Could Shooting Three AVATAR Sequels Back-To-Back Let Cameron Get Really Experimental?

Here are our impossible dreams for what the most successful filmmaker ever might do when presented with total storytelling freedom.

Entertainment journalism is seriously a big game of telephone. The message gets garbled along the way, and all sorts of extraneous and often erroneous data gets clogged up in the feed. That's why a report that James Cameron is filming three Avatar sequels back-to-back fills me with skepticism. Here's the original text from which these reports spring:

When “Political Animals” finishes shooting, see if you can follow Weaver’s schedule: she goes right into a new Christopher Durang play for a short run at Lincoln Center. Then she films “Avatar” 2, 3, and 4 with James Cameron. That’s right: they’re making three sequels to the blue 3D phenom all at the same time.
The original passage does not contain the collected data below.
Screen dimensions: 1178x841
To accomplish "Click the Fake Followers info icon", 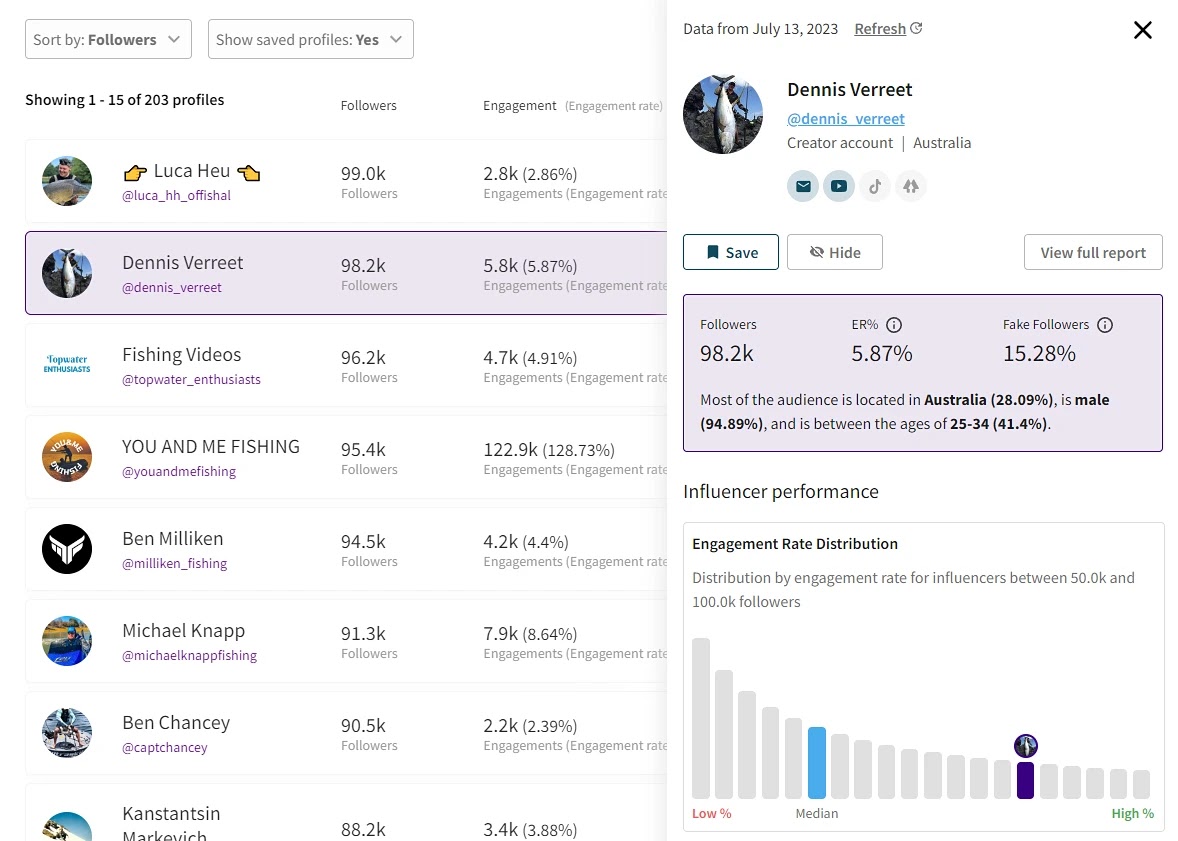I will tap(1105, 324).
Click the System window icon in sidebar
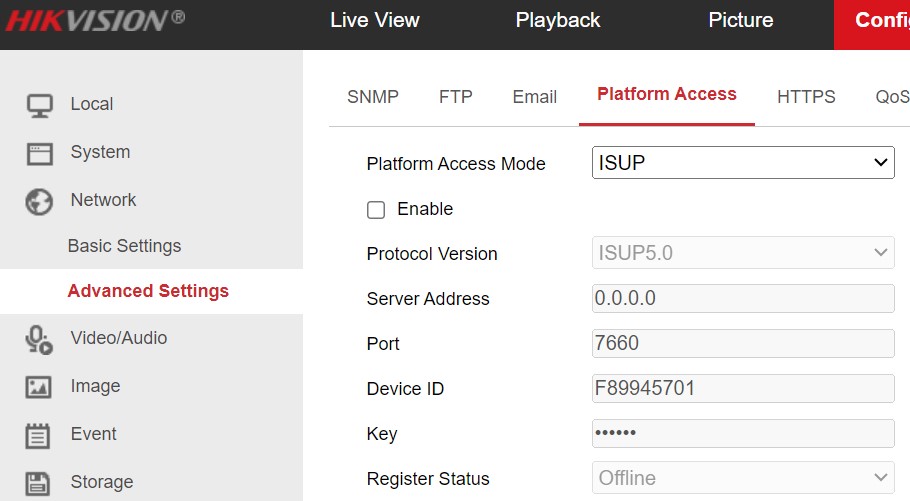910x501 pixels. [39, 153]
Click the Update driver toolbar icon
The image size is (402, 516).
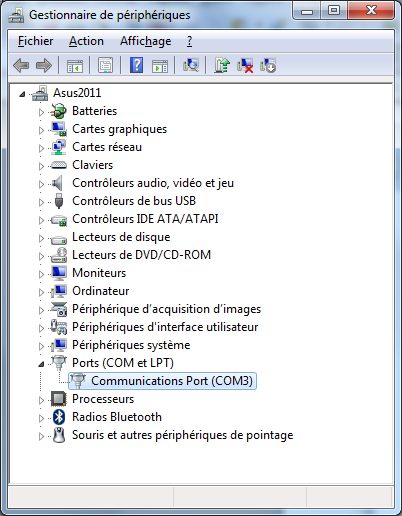pyautogui.click(x=222, y=65)
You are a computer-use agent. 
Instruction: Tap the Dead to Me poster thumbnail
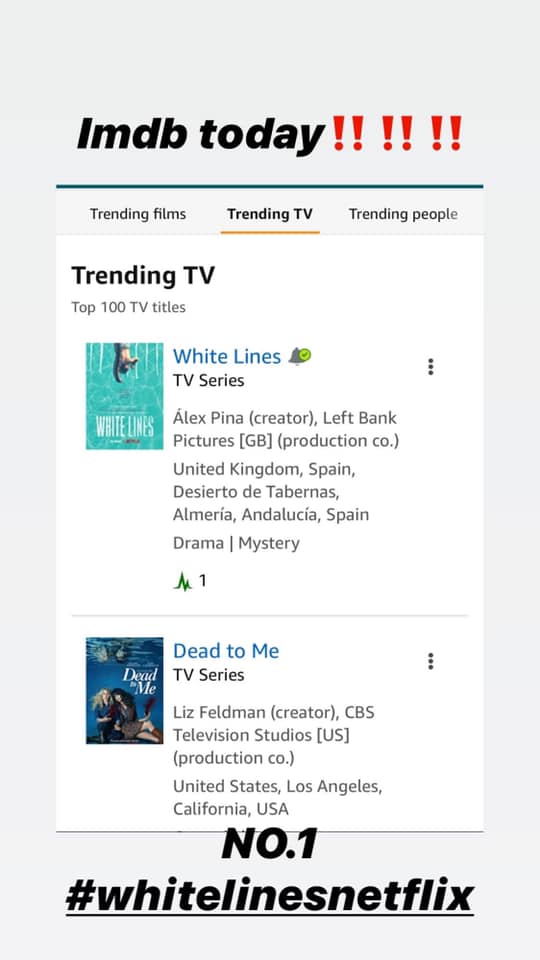(x=125, y=691)
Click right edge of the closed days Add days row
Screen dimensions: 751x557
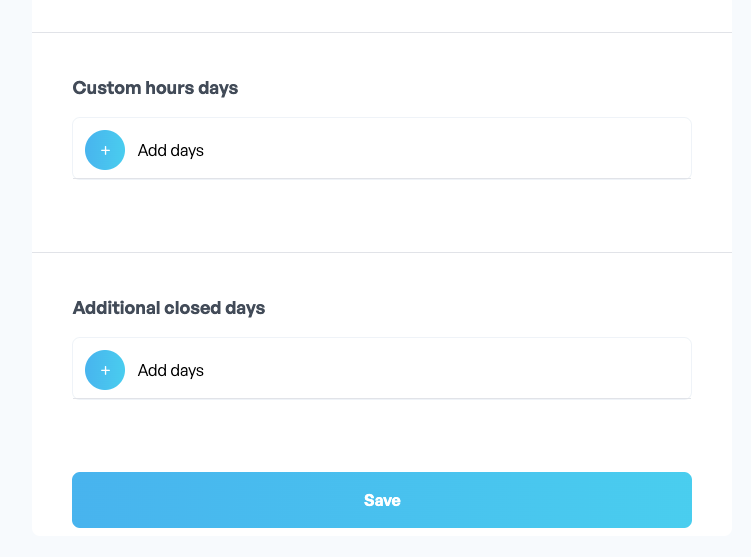point(680,368)
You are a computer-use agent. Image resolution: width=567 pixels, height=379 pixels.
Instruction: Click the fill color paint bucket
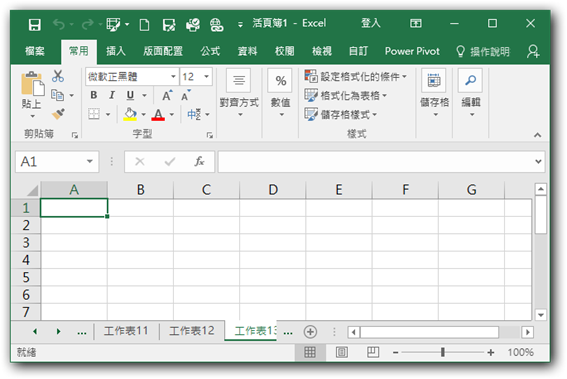pos(130,114)
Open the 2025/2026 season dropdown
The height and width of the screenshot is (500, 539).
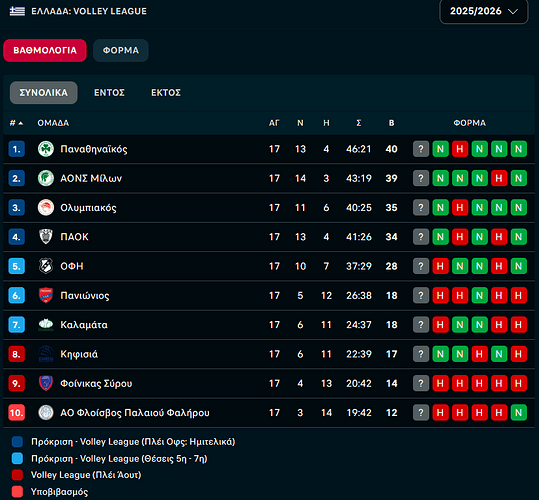[x=484, y=11]
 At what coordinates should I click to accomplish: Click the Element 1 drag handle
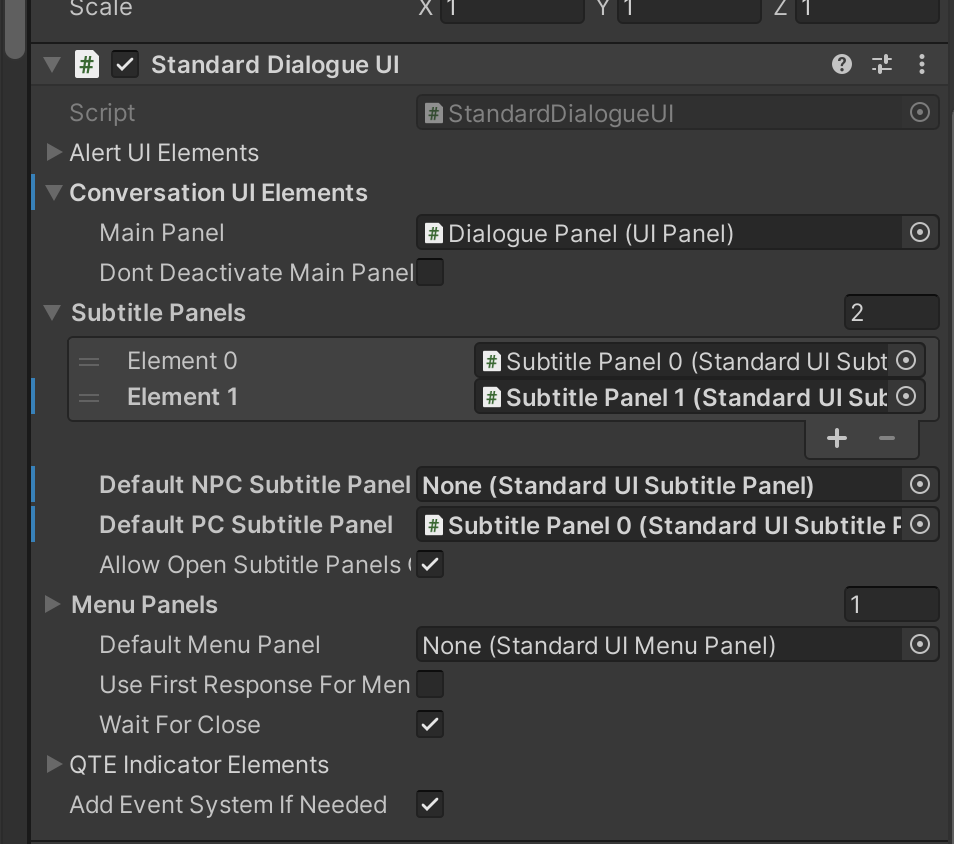(x=89, y=397)
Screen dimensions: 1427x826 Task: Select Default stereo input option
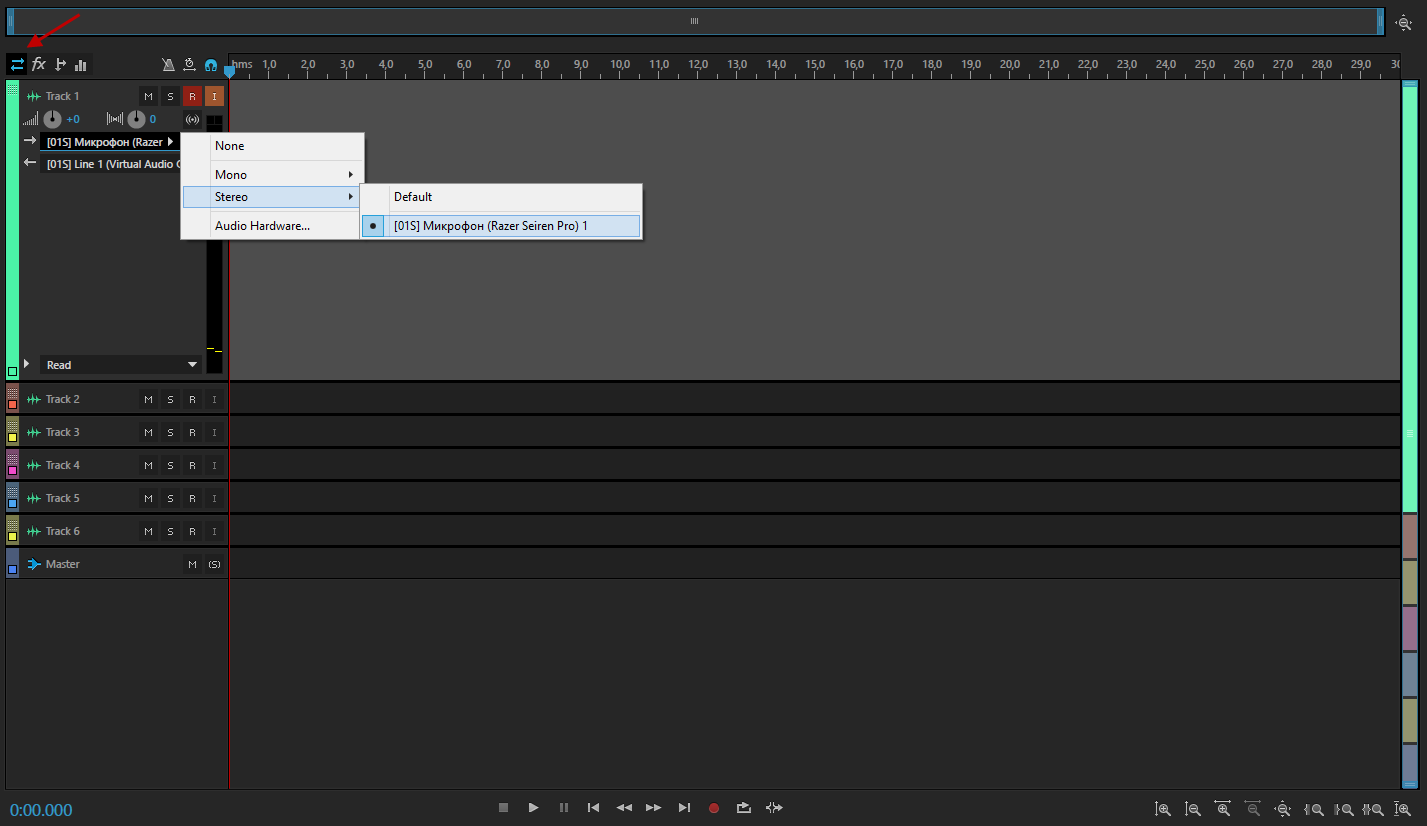click(413, 197)
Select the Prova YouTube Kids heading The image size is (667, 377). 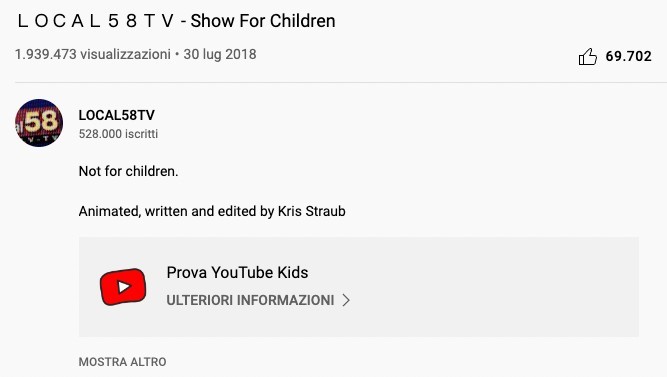(237, 272)
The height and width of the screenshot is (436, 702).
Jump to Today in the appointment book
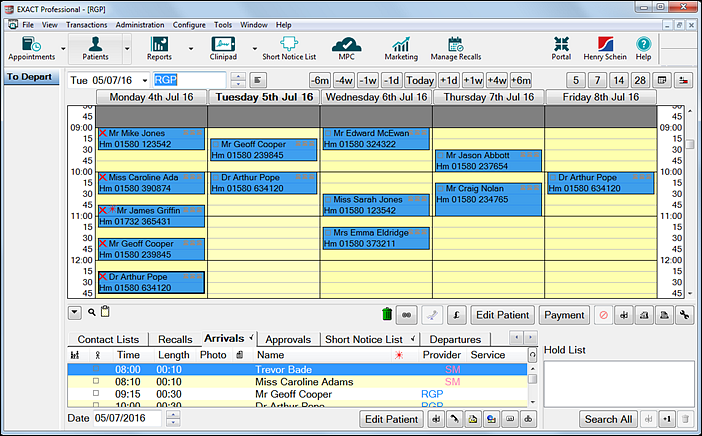(x=419, y=80)
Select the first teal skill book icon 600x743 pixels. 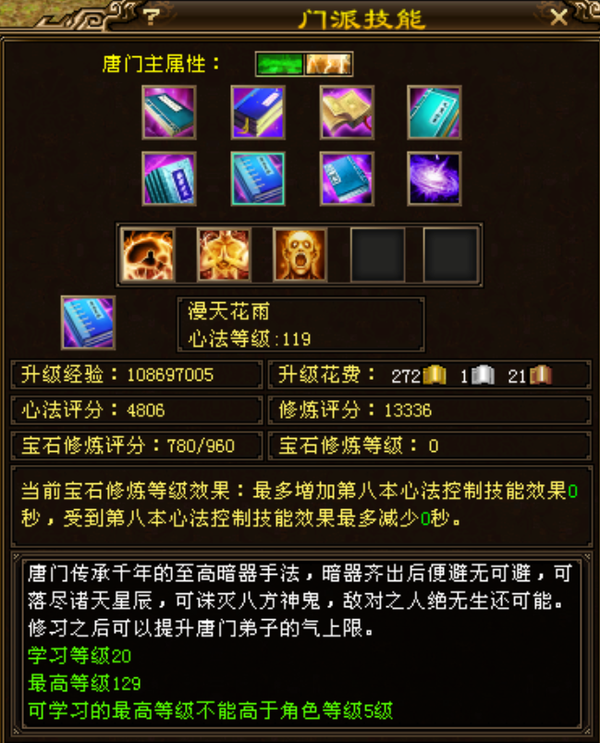[x=169, y=112]
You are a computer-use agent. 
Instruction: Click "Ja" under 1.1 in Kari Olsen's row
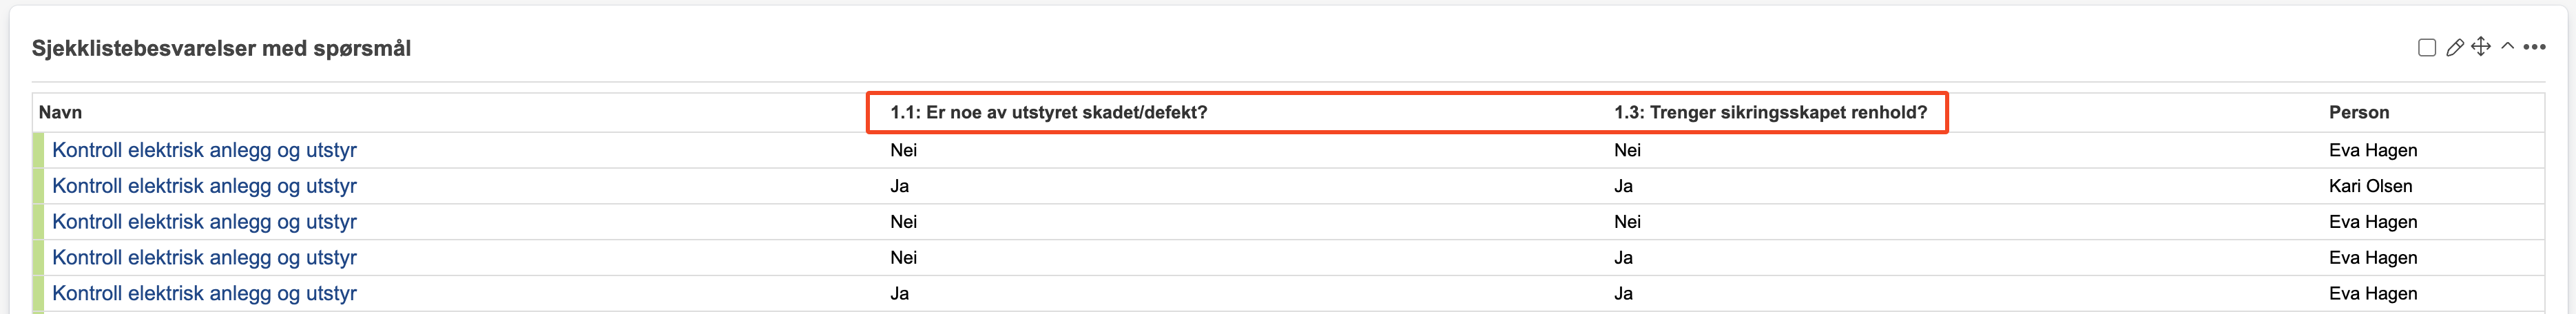pos(899,186)
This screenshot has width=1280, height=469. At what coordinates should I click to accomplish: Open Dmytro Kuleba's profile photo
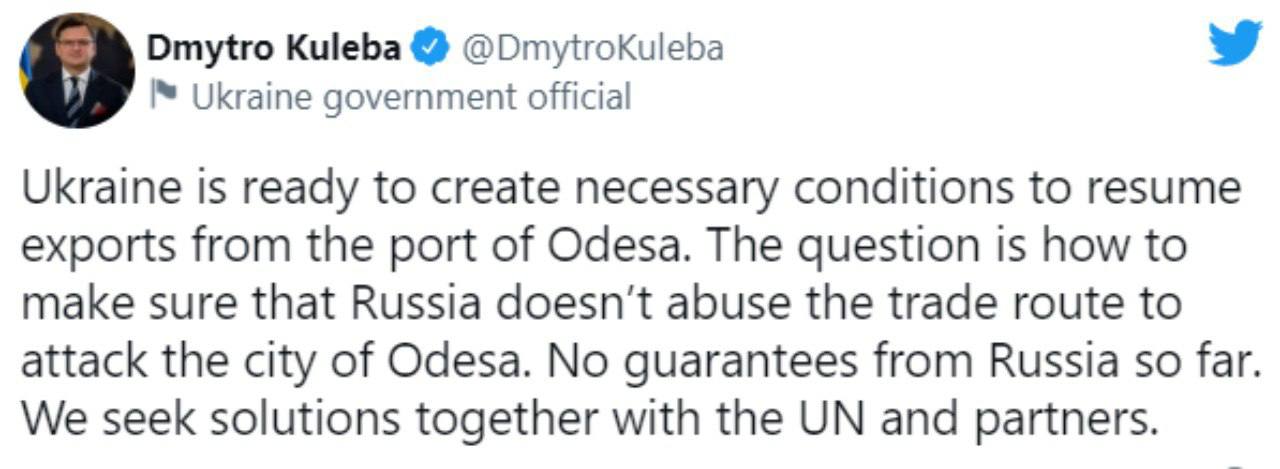77,71
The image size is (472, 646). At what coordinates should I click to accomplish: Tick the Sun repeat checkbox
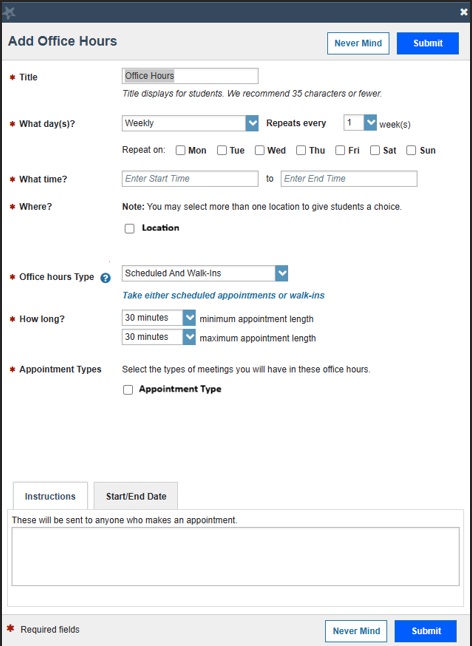(411, 150)
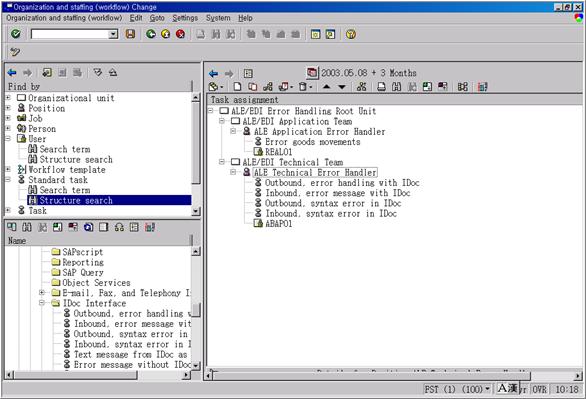Click the green checkmark Enter icon

[x=16, y=34]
Weaver says she has no idea how long it will take, or how it’s going to work. “I just show up,” she said. 

She just shows up, but she knows it's three movies? That excerpt is from Showbiz 411, a blog run by Roger Friedman, the dipshit who got fired for reviewing a torrented version of X-Men Origins: Wolverine. Precision and ethics are not Friedman's main concerns. 

But it does seem likely that Cameron would go and do a mega-shoot for the next Avatar. It feels grandiose enough to appeal to him. That said, I don't believe he has three more movies of story in him - I'm not even convinced he has another story worked out. What might be interesting is if Cameron just goes and shoots and then comes back and figures out how many movies he thinks he has. 

That would actually be the kind of experimentation I would find fascinating - not new CGI or 3D or something, but an exercise in discovery through filmmaking. I suspect he's way too much of a formal traditionalist to ever do that, but he's also one of the only guys who would have the freedom to go spend a year and 600 million dollars figuring out how to tell a story about this enormous ecosystem that intrigues him. 

Can you imagine that? If our biggest, most successful filmmakers decided to play with the form of cinematic storytelling instead of the tools? What a goofball I am for wanting that.